Suppose not, so that $f(p_0) = Z \ne P$. Then $\partial (Z, P) = r >0$.

$f$ being continuous on $X$ means $\forall \epsilon > 0, \exists \delta_1 > 0$ such that $d(x, x_0)< \delta_1 \Rightarrow \partial (f(x), f(x_0))< \epsilon$,

and $\lim \limits_{p \to p_0} f(p) = P$ means $\forall \epsilon > 0, \exists \delta_2 > 0$ such that $d(p, p_0)< \delta_2 \Rightarrow \partial (f(p), P)< \epsilon$.

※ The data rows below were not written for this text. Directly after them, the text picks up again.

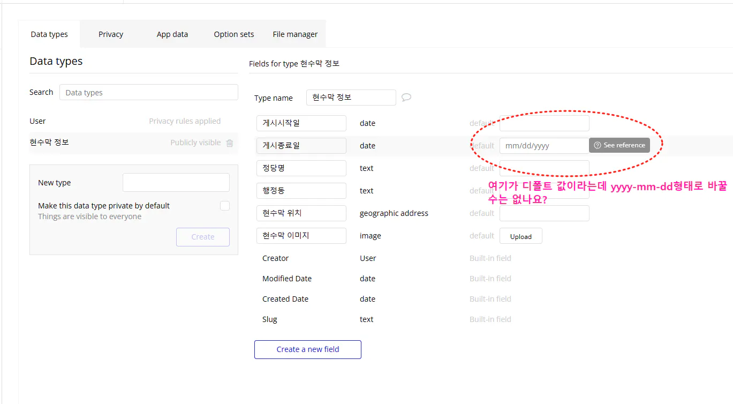Select the Data types tab
Image resolution: width=733 pixels, height=404 pixels.
49,34
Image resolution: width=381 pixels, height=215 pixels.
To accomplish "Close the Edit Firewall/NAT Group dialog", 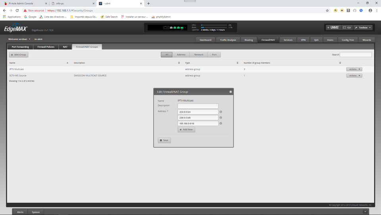I will point(231,92).
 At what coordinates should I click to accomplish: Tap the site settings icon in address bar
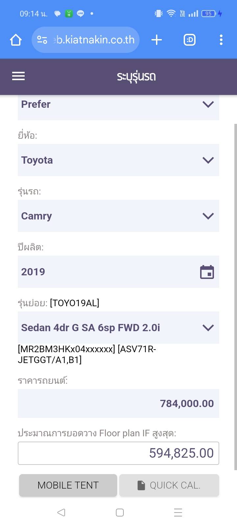[42, 40]
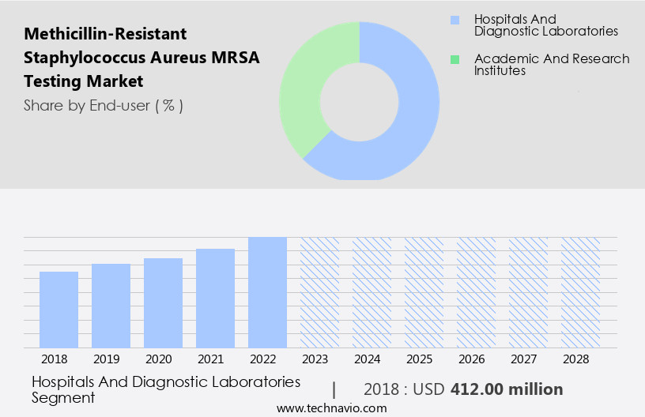Click the USD 412.00 million value
This screenshot has width=645, height=417.
[507, 389]

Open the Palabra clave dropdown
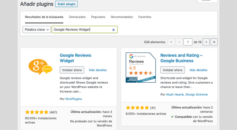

In both cases let $\epsilon = \frac{r}{2}$ and let $\delta = \min (\delta_1, \delta_2)$. Choose $q \ne p_0$ so that $d(q, p_0)<\delta$. Then $\partial (f(q), Z) < \frac{r}{2}$ and $\partial(f(q), P) < \frac{r}{2}$. So $$r=\partial(Z, P) \le \partial(f(q), Z) + \partial(f(q), P) < \frac{r}{2} + \frac{r}{2}$$ a contradiction.

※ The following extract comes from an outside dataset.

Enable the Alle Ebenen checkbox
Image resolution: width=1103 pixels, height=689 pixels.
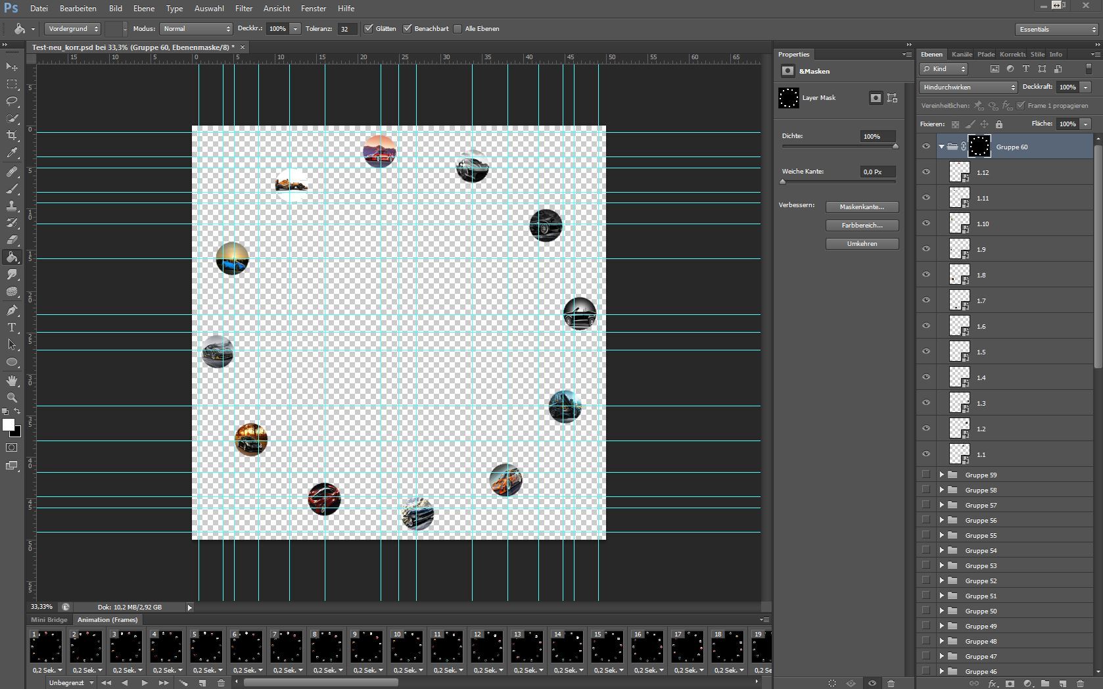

The proof is dependent on the idea that there exists a $q$ such that $d(q, p_0)<\delta$. What if this isn't the case? If the theorem fails when such $q$ doesn't exist, could someone provide an example? And if the theorem always holds, then what would be a complete proof (one that doesn't depend on the existence of $q$)?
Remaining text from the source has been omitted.